Task brief:
Rewrite the listing below, replacing each "Click" with "Tap" and leaving everything else unchanged. Omit the pictures from your answer.

Provided information:

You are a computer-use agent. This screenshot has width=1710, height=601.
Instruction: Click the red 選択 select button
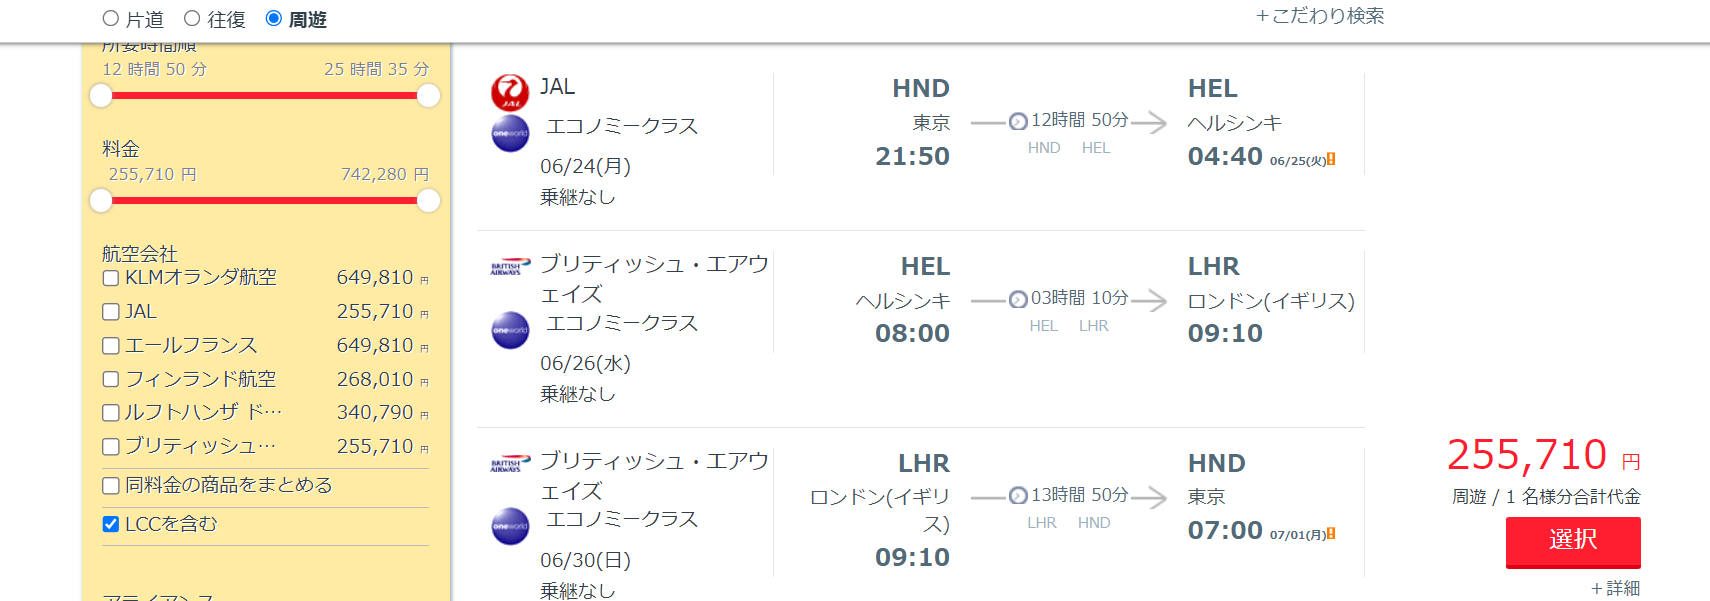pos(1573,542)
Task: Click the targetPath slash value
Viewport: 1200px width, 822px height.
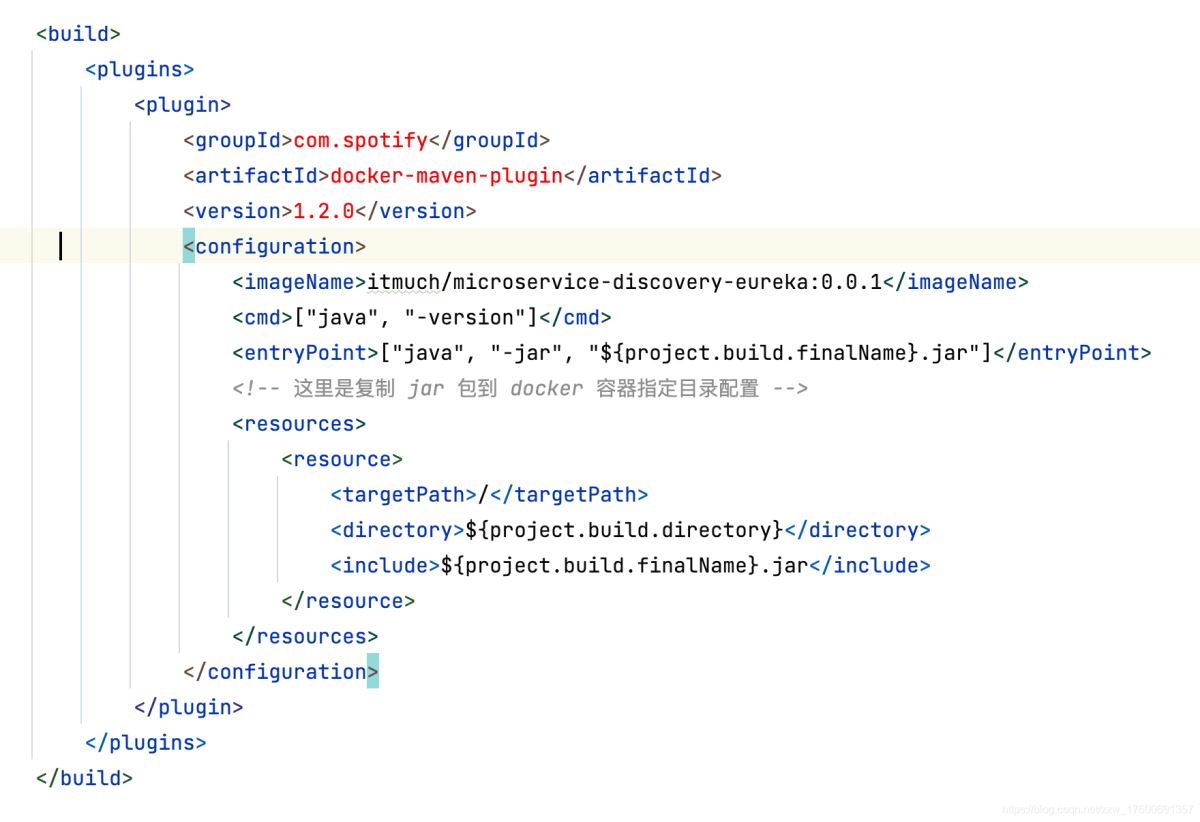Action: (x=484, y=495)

Answer in full:
You are a computer-use agent. This screenshot has width=1710, height=601.
Instruction: Tap the red 選択 select button
pos(1573,542)
Task: Tap the targetPath slash value
Viewport: 1200px width, 822px height.
Action: (x=484, y=495)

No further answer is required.